Wednesday, March 14, 2012

All Hands on Deck!


March 13, 2012
“All hands on deck!” You’ve heard this term before. It comes for the shipping world.  It’s one of the terms sailors use that we can speak and write about without getting in trouble.  This is an important one, though. I’m no marine expert and I certainly don’t know much about the mechanics of ships. But we all know that it takes many hands and efficient teamwork to operate one. Operating most ships is often too big of a job for one person. 

Part of the team strategy on a ship is to recognize when each role and task must become secondary to the most important need at hand. It’s not that the other roles are less important. It just that effective teams know that a concentrated and saturated effort in one location, towards one task, is often needed.  On a ship, the difference can mean life or death. In a church, the difference can mean succeeding or failing on a Sunday morning. 

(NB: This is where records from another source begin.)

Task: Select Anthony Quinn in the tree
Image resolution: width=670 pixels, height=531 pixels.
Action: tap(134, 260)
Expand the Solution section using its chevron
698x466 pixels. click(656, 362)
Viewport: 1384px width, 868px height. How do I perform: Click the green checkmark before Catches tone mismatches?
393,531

Last Sunday was a sight for sore eyes. You see, after the second service I saw some 25 people or more respond to our worship leader’s request for help to tear down the stage. Lets face it, set up and tear down in portable environment is a hard and tiresome effort each week. When there’s a shortage of help guys can’t leave until late into the afternoon. Driving the trailers back to the offices takes another 2-3 hours on top of that each Sunday.

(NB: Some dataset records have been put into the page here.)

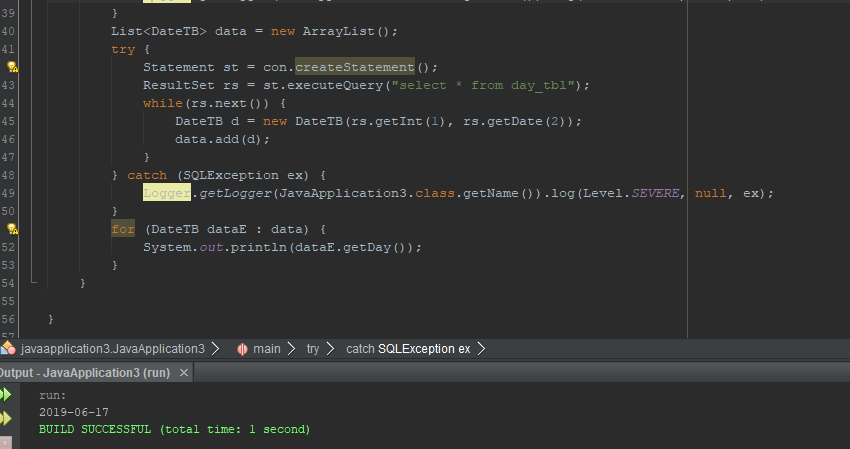Click the red main method icon in breadcrumbs
The image size is (850, 449).
point(242,349)
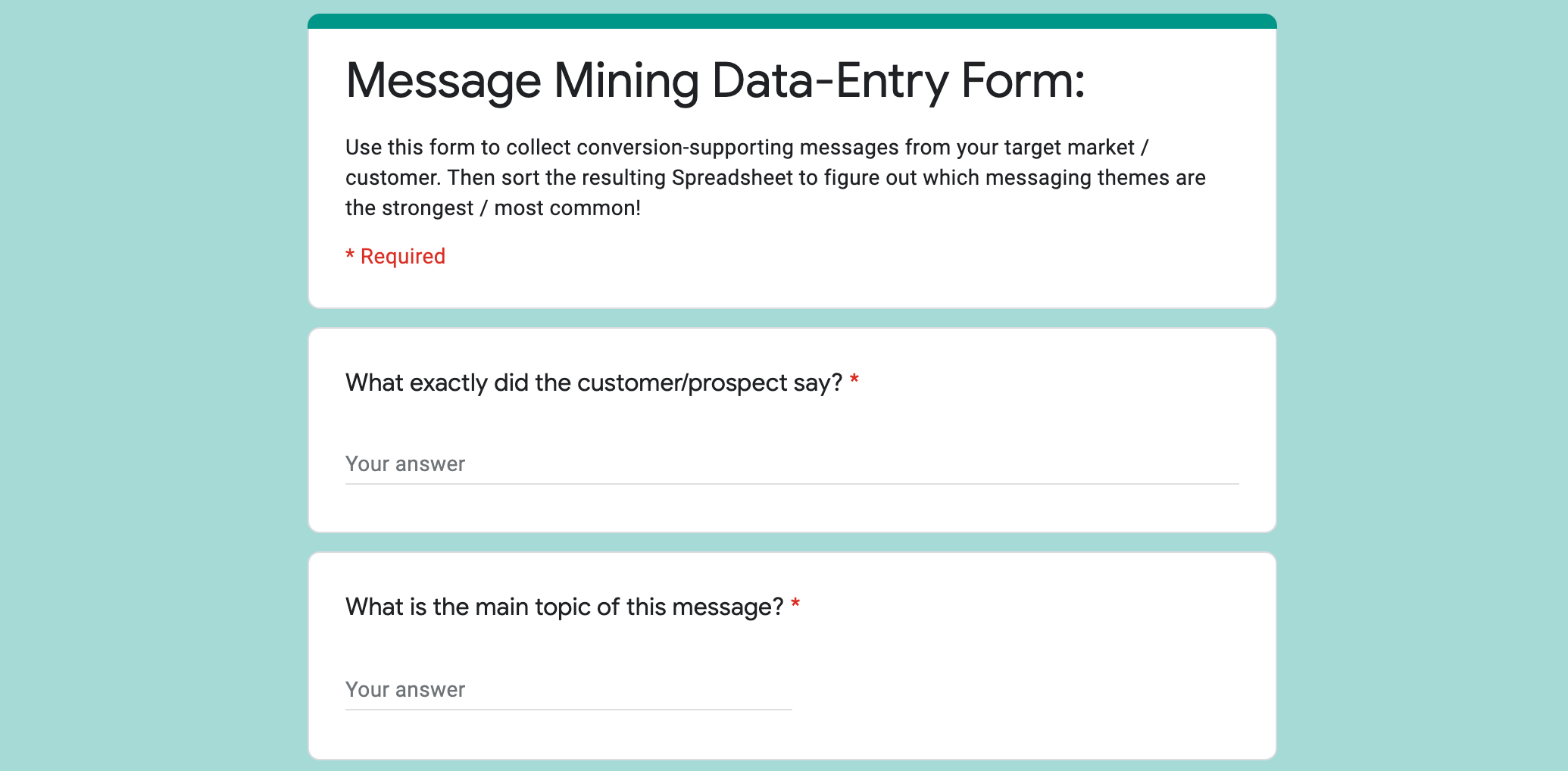Viewport: 1568px width, 771px height.
Task: Focus the main topic answer field
Action: (568, 689)
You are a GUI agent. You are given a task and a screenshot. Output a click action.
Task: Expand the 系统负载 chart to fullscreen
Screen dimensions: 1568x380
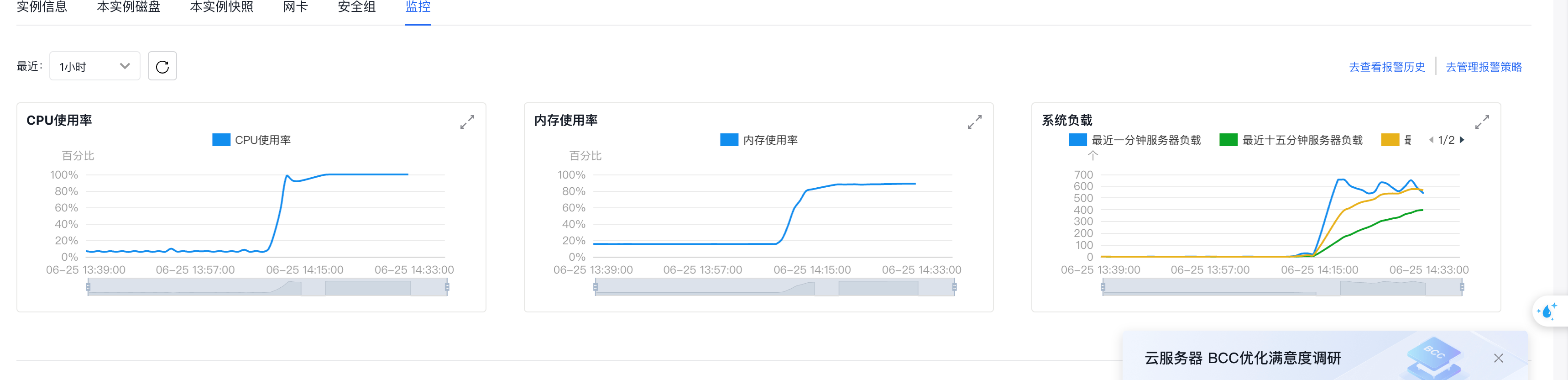tap(1482, 122)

But when the “all hands on deck” call was asked for by Alan last Sunday, you guys responded. You responded not as individuals doing their own thing, but as fellow shipmates, on the same boat, who needed to bring focused attention and effort to the here and now need. Tear down was done within 45 minutes or less that morning. 

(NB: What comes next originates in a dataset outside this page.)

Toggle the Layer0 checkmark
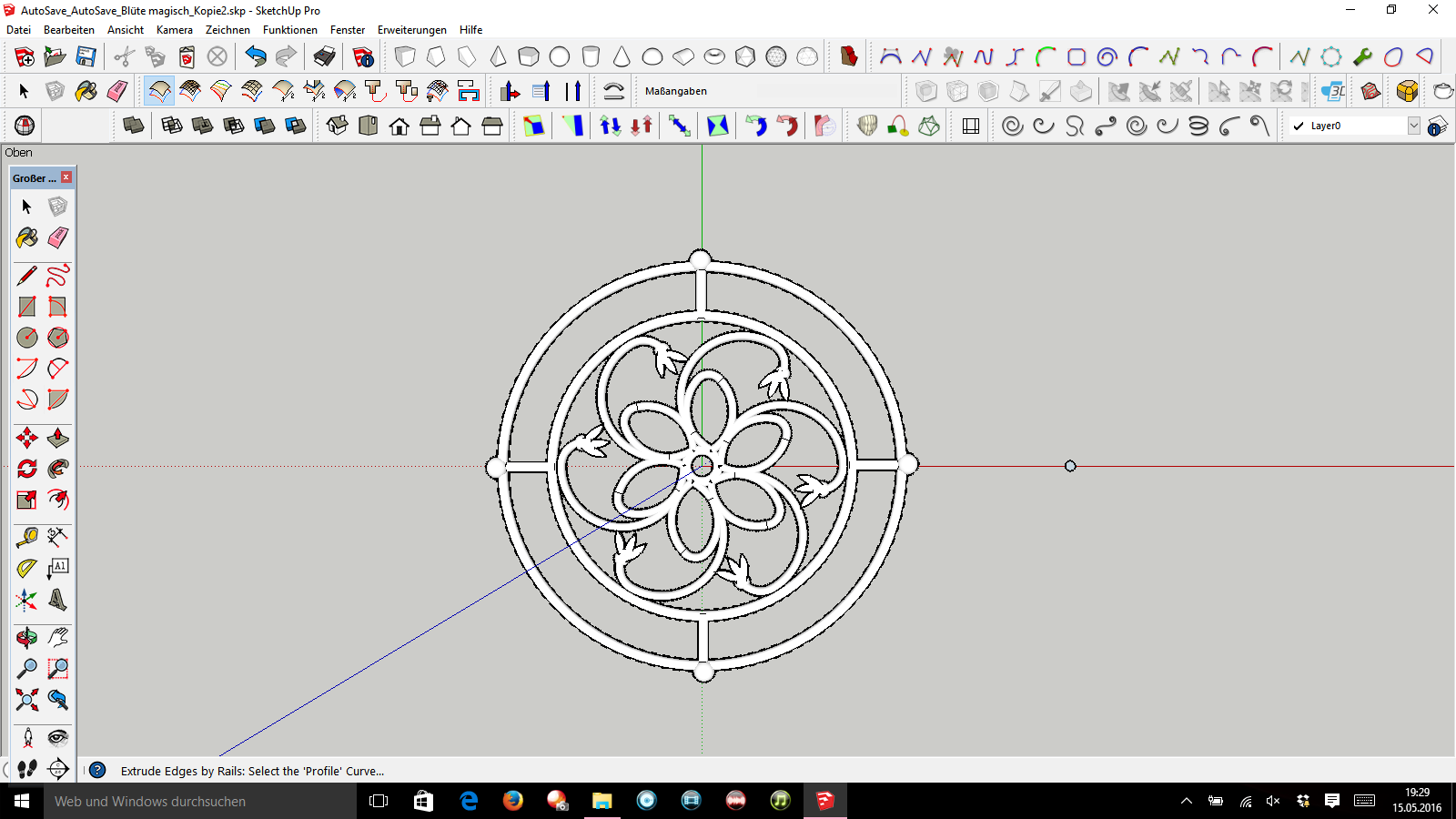Viewport: 1456px width, 819px height. 1299,126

According to the Bible, the church is to operate like a team sport. Listen to this insight from the team playbook: 
Under the control of Christ, each part of the body does its work. It supports the other parts. In that way, the body is joined and held together. (Ephesians 4:16) 
You lived that out last Sunday -way to go BridgePointe! Like operating most ships, BridgePointe is too big for one person. This is not my church; it is our church. Thank you for being astute to the needs of the ship we are all on as mates. Contact the church office if you can be in the rotation for the driving of our trailers, either to or from the school campus on Sunday. No special license needed. (wendy.synder@bridgepointe.org)

We are most likely to succeed as a church when “all hands are on deck” when needed.